An armed confrontation between illegal armed groups left 18 alleged guerrillas dead in the south of Colombia, authorities confirmed on Sunday.
According to the Ombudsman’s Office, the victims that fell in the fighting on Saturday were members of two rival guerrilla groups, the “Border Commandos” and the “Southwestern Bloc” in the Putumayo province.
A spokesperson for the rural communities where the clashes took place said that locals were forced to collect the dead and decried the lack of response from authorities.
The community was forced to gather the bodies of the dead combatants that were left lying in different places in the mountain and the report was passed on to the authorities that did not respond and did not implement any of the institutional routes that correspond to the case.

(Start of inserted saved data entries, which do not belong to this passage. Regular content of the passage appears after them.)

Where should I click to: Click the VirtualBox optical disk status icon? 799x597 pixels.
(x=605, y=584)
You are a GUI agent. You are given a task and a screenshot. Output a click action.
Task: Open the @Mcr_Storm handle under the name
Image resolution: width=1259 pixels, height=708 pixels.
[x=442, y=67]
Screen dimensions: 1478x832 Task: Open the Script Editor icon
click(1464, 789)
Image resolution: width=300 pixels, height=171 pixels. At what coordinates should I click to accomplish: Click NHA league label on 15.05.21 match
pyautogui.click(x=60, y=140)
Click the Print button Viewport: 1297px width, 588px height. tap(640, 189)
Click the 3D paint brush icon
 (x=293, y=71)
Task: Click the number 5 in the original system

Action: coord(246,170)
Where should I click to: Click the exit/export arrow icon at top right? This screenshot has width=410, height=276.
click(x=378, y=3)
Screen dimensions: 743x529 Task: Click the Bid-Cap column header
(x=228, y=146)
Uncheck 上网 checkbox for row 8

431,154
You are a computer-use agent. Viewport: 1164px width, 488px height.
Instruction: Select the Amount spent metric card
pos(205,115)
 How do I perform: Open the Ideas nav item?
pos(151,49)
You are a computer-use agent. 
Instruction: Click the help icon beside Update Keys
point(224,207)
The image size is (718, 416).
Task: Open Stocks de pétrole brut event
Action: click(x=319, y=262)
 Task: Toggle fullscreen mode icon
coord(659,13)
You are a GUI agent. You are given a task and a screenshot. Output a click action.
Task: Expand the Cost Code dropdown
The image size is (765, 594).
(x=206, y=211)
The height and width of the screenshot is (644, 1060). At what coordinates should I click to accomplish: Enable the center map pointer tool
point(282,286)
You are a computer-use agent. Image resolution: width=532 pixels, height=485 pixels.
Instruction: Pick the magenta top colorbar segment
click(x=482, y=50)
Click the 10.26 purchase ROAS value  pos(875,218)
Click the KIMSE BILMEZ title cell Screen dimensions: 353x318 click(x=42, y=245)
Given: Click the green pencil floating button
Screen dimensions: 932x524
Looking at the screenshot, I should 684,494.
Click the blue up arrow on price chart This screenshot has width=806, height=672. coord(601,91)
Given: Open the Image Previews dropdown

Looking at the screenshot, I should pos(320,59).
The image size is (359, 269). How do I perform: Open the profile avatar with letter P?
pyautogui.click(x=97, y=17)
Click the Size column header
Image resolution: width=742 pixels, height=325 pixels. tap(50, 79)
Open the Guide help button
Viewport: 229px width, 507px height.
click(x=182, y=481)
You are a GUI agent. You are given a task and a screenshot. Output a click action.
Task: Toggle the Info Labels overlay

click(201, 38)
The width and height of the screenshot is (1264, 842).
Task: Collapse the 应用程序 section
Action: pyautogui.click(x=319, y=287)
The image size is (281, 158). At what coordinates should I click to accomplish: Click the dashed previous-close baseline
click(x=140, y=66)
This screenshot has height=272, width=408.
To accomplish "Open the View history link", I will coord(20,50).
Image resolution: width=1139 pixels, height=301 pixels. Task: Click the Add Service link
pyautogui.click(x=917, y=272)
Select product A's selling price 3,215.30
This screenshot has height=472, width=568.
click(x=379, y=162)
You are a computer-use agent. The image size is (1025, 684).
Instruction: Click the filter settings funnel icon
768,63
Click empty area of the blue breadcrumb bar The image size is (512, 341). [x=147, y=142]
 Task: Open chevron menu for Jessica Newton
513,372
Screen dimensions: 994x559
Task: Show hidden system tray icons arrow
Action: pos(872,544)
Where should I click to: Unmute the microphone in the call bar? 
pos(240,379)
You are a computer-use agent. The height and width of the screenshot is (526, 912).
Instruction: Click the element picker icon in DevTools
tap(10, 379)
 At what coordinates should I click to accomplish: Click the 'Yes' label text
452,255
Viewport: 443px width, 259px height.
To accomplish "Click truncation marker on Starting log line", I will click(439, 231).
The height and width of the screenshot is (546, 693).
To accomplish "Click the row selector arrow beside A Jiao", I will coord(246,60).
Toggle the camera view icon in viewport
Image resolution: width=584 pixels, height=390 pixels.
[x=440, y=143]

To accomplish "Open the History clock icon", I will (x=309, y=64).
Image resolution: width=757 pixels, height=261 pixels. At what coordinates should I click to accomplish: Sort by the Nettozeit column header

Human rights defender Yuri Quintero
Authorities urged to take action
The Ombudsman’s Office on Sunday asked the security forces and the prosecution to send personnel to Puerto Guzman, the municipality where the incident took place, in response to the latest outbreak of violence.
According to the human rights office, the local were waiting for the authorities to identify the corpses that had been brought to a local cemetery.
General Fredy Fernando Gamba, the commander of the 27th Jungle Brigade of the National Army, said Sunday that he knew there had been fighting in Puerto Guzman but, despite the reports from the locals and the human rights office, “we don’t know the number of deaths.”
The regional army commander said that his forces were “in the process of moving troops to the location and verify what happened.”
The war for Putumayo
The deadly confrontation occurred after years of armed conflict between the Border Commandos, a groups that controls the drug trade on the border with Ecuador, and the Southwestern Bloc, which has been trying to assume control over the region for years.
Both groups largely consist of former members of the now-defunct guerrilla group FARC who refused to lay down their weapons as part of a peace deal made with the government in 2016.
The security forces are virtually absent in the Putumayo jungles that historically have been controlled by guerrilla groups.
The region is of strategic importance for these groups as Putumayo is one of Colombia’s main producers of coca, the base ingredient of cocaine.
The region’s coca cultivation regions are located in the vicinity of routes that allow traffickers to move the illicit drugs to Ecuador and Peru, and Pacific port cities in the southwest of Colombia.